##### EXTRAIT FOURNI #####

Ce « jumeau » moderne du tacitisme se différencie toutefois clairement de son modèle, car il produit une conception technique du secret, retranchant ainsi des anciens Mystères de l’État toute part de mysticisme y compris quant au secret qui les entoure. Cette conception technique du secret repose, d’une part, sur l’appréhension de sa dimension « performative » et, d’autre part, sur une rationalisation de ses moyens. « Performatif », le secret l’est d’abord parce qu’il « n’est pas de l’ordre de l’avoir ni de l’être, mais de l’agir[56] » : il est conçu comme l’« action de dissimuler des réalités par des moyens négatifs ou positifs », créant un microcosme d’information et de décision. Il s’agit, en quelque sorte, d’un pouvoir microscopique mais placé au sommet de la structure politique ; ses effets macroscopiques en font dès lors un pouvoir absolu. « Rationalisé », le secret l’est par ailleurs grâce à la naissance moderne d’une « institution administrative rationalisée et structurée[57] » dans ce domaine.

L’étude des Mystères de l’État permet de préciser la portée historique de la thèse de la théologie politique : elle ne s’étend pas aux origines de l’État moderne mais à celle de l’État monarchique. En d’autres termes, il faut douter de l’existence d’une « théologie politique de la souveraineté » mais admettre celle d’une théologie politique du pouvoir absolu, à laquelle Kantorowicz contribue efficacement par l’étude des arcana. L’utilité des études kantorowicziennes dépasse toutefois cette seule portée historique. La théologie politique, indépendamment de toute vérification empirique et de rapports de causalité, consiste plus encore à « établir une généalogie d’idées – non de faits –[58] ». Cette différence entre anachronisme factuel et conceptuel[59] permet de conserver une portée théorique, méthodologique, à la théologie politique. Cette dernière consiste dans l’étude de l’analogie structurelle entre les concepts théologiques et politiques utilisés dans différentes époques. On voudrait fournir une idée plus précise de cette « analogie structurelle » entre théologie et politique à partir des Mystères de l’État, liés aux origines conceptuelles de l’État moderne.

#####

CONSIGNE A - Reproduisez à l'identique, et rien d'autre, les lignes des enregistrements en commençant par celle qui contient « You are a computer-use agent. Screen » et en allant jusqu'à celle qui contient « Action: (x=779, y=169) », ces deux lignes comprises.
L'extrait et les enregistrements proviennent de sources distinctes.

##### DONNÉES FOURNIES #####

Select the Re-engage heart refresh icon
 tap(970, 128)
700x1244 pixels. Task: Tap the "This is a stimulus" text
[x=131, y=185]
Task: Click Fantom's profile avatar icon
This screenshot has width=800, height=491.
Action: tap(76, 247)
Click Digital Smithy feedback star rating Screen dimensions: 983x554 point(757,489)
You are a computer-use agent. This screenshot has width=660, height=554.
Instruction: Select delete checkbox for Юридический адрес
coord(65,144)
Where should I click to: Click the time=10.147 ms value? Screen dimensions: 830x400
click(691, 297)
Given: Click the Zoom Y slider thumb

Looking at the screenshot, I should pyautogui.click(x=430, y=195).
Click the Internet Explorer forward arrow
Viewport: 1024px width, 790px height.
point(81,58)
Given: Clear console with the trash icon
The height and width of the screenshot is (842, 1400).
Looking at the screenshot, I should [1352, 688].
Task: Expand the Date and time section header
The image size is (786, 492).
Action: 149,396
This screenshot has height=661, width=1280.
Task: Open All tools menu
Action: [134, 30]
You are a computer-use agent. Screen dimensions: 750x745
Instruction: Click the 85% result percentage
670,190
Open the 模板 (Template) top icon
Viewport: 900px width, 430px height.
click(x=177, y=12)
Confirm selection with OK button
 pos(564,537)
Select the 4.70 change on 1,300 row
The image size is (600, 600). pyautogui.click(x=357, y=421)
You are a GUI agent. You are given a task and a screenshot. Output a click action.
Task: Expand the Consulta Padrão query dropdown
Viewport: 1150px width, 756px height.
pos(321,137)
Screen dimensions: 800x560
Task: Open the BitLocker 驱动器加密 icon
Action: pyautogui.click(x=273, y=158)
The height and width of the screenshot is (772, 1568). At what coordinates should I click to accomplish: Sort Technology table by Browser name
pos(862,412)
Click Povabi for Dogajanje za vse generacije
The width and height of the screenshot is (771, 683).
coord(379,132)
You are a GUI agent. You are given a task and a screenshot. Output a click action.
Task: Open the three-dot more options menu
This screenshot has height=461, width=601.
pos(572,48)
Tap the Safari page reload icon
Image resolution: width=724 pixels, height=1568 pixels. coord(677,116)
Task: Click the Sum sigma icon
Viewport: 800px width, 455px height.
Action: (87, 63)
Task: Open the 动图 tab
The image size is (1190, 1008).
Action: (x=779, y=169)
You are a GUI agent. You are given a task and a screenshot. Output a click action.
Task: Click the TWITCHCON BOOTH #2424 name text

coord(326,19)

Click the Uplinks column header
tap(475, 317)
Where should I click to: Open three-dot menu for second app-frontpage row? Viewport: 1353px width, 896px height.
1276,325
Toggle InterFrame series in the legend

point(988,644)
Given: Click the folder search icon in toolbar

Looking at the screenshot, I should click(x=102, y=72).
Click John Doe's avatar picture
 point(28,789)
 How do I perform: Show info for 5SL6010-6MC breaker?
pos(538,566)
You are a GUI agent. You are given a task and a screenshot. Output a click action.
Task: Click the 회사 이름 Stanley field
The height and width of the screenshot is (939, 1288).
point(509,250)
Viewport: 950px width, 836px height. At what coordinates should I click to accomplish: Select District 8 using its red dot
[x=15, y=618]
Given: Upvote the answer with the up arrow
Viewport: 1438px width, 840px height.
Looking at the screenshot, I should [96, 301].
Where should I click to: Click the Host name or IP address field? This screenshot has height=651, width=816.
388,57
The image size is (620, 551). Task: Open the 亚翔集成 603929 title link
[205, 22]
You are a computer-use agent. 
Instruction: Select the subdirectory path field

#####

CONSIGNE B - D'après l'extrait sur les Mystères de l'État, à quoi s'étend la portée historique de la thèse de la théologie politique ?

RÉPONSE A -
You are a computer-use agent. Screen dimensions: 750x745
Instruction: Click the 85% result percentage
670,190
Open the 模板 (Template) top icon
Viewport: 900px width, 430px height.
click(x=177, y=12)
Confirm selection with OK button
 pos(564,537)
Select the 4.70 change on 1,300 row
The image size is (600, 600). pyautogui.click(x=357, y=421)
You are a GUI agent. You are given a task and a screenshot. Output a click action.
Task: Expand the Consulta Padrão query dropdown
Viewport: 1150px width, 756px height.
pos(321,137)
Screen dimensions: 800x560
Task: Open the BitLocker 驱动器加密 icon
Action: pyautogui.click(x=273, y=158)
The height and width of the screenshot is (772, 1568). At what coordinates should I click to accomplish: Sort Technology table by Browser name
pos(862,412)
Click Povabi for Dogajanje za vse generacije
The width and height of the screenshot is (771, 683).
coord(379,132)
You are a GUI agent. You are given a task and a screenshot. Output a click action.
Task: Open the three-dot more options menu
This screenshot has height=461, width=601.
pos(572,48)
Tap the Safari page reload icon
Image resolution: width=724 pixels, height=1568 pixels. coord(677,116)
Task: Click the Sum sigma icon
Viewport: 800px width, 455px height.
Action: (87, 63)
Task: Open the 动图 tab
The image size is (1190, 1008).
Action: (x=779, y=169)

RÉPONSE B - Elle s'étend aux origines de l'État monarchique, et non à celles de l'État moderne.